В конце концов я полностью потерял контроль над обеими ногами и правой рукой. Мне приходилось хвататься за поручни и тянуться с помощью них наверх. Я завидел первые двери на лестнице, на которых было написано "-24 этаж". Однако до двери мне оставалось девять ступеней, что весьма усложнялось единственной рабочей рукой.
Я наконец добрался до этой самой пластиковой двери и подполз поближе.
Приподнявшись спиной как можно выше, я принялся аритмично стучать в дверь лбом. Возможно, это было не самая лучшая идея, однако других не представлялось.
Я зарыдал от безысходности, когда не осталось сил и на это. Я свалился на спину на каменном полу и разложил руки в стороны, несчастный рюкзак же я сумел снять и положил под голову. Я сверлил глазами проём между бесконечными винтовыми лестницами, уходящими вдаль и грустил, что так и закончится моя история.
Глава 14. Воспоминание.
После этого, моя голова закружилась, и ускорился пульс. Мне стало страшно, и я постарался выбраться из объятий мягкой кровати, однако прочные верёвки и сильная усталость взяли надо мной верх. Также странные проводки из моих рук усугубляли ситуацию, отображая моё состояние на приборе у деревянной тумбы.
В этом огромном помещении располагались множества коек, но лишь трое из них были заняты людьми, а остальные - аккуратно застелены пребелыми покрывалами.
Я пролежал там либо час, либо меньше, тяжело вздыхая и пытаясь повернуться на другой бок, что никак не получалось, и в комнату с громким топотом ввалилось с десяток дружных людей разного рода работы: пятеро бойцов-джаггернаутов с тяжёлыми пулемётами, трое пожилых учёных в посеревших белых халатах и два человека в чёрных дипломатических костюмах, в руках которых лежали толстые стопки жёлтых бумаг. Вся эта картина натолкнула меня на мысль о прошлом, из-за чего моё лицо исказилось, отображая мою тоску о прошлом.
Седая борода одного из докторов доходила до самой его груди, а голубые глаза его показались мне, чуть менее враждебными, чем у остальных. Другие же люди излучали невиданную ярость и злость.
Они подошли к одной из коек и, разбудив пациента, начали его допрашивать о самочувствии. Судя по искажённым моим уставшим разумом их разговорами, все лежавшие пациенты являлись бойцами той самой перестрелки на корабле. Меня смутили недавнее воспоминание о том, что я убил военного и мысль о том, что меня приняли в лазарет той самой лаборатории.

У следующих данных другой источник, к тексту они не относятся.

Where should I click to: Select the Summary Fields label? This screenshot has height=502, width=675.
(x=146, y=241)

Вскоре пришёл черёд разговора со мной. Мне сообщили, что я заражён какой-то инфекцией, но пообещали, что через день поставят на ноги и мне придётся отстоять или сменить свою точку зрения в процессе заседания суда. Мне будет предоставлен ознакомленный с моим личным дневником адвокат. Как ни странно, эти люди разговаривали со мной, как с давно знакомым другом. Я был этим весьма изумлён, однако отвечал им так же, как они обращались ко мне.
Так и произошло. На следующий день меня повели в отдельное помещение на одном из этажей выше. Мне и моему адвокату выделили общую стойку, и адвокат напоминал мне свидетеля моей истории.
Глава 15. В долгий путь.
Я отнёсся к мудрому решению судьи с некоторым пониманием, хоть и желал остаться в лагере. Я сообщил о судьбе моих друзей, и, когда оперативная группа бойцов забрала их трупы, после обследования и вскрытия, по моему огорчению, их сожгли, а лифт - очистили. Мне сообщили, что командира, заведующего эвакуацией расстреляли, а бойцов - отправили чистить, заряжать и чинить оружие, изготовлять патроны на неделю.

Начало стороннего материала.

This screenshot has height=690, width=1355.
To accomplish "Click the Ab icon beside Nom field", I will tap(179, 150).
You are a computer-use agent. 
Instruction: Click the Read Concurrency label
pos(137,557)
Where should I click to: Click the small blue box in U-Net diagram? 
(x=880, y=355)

За всю эту чёртову неделю, я успешно познакомился и сдружился со своим будущим лучшим другом. Напарника звали Максим, и он имел имел довольно изменчивый характер. Временами он мог быть жёстким, а временами - в особенности с детьми - мог быть мягким. Сам мужчина имел небольшие карие усы и широкие депрессивные глаза.